Extracted text:
◆ ◆ ◆
Gus Koehler is flying in from Sacramento this week to talk with the FriamGroup.
His postponed talk in February is now scheduled for this Friday, April 22.
TITLE: Chronocomplexity
SPEAKER: Gus Koehler
AFFILIATION: Time Structures (
http://www.timestructures.com)
TIME: Friday April 22, 2:00p (yes, tea and snacks will be available)
LOCATION: 624 Agua Fria Conference Room
ABSTRACT:
Virtually all political and economic actors talk continually in
time-related terms. Tactics, long-term strategy, and happenstance merge
as time and timing become the common denominators of policy making and
economic strategy. Is there more than one temporality that needs to be
taken into consideration in such circumstances? Is temporality the same
across all temporal levels and scales and across an ecology, including
its layers? But this begs fundamental questions such as: Is the
direction of causality always from the present into the future for all
temporalities? Or, do stochastic events have the same temporal
characteristics as events that are not uniformly temporally distributed?
◆ ◆ ◆
Collected material:
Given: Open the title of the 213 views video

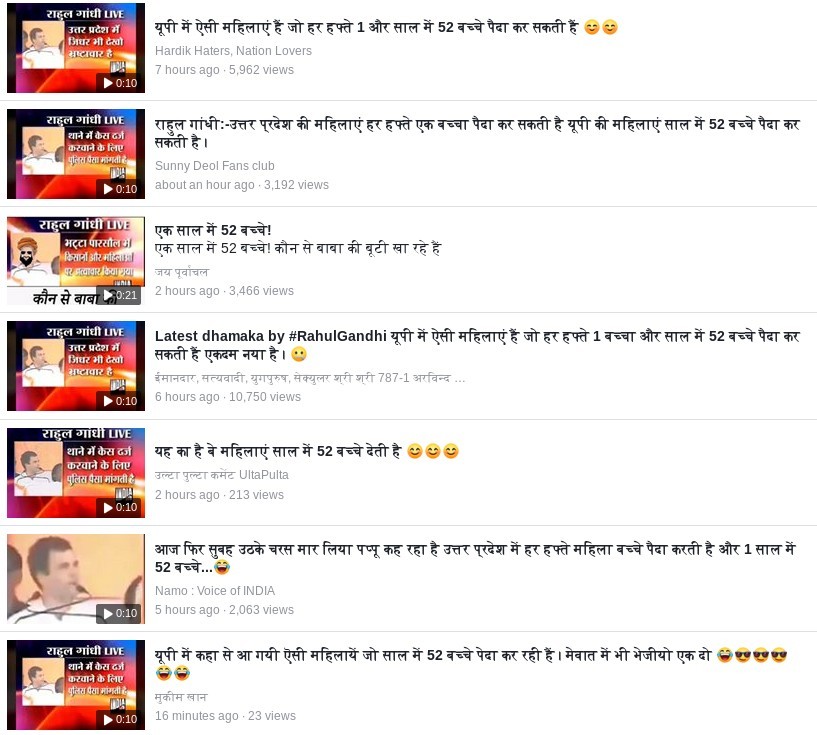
◆ ◆ ◆
What is needed: Please copy the talk announcement above, everything from "His postponed talk" down to "will be available)".

Solution to this task:
His postponed talk in February is now scheduled for this Friday, April 22.
TITLE: Chronocomplexity
SPEAKER: Gus Koehler
AFFILIATION: Time Structures (
http://www.timestructures.com)
TIME: Friday April 22, 2:00p (yes, tea and snacks will be available)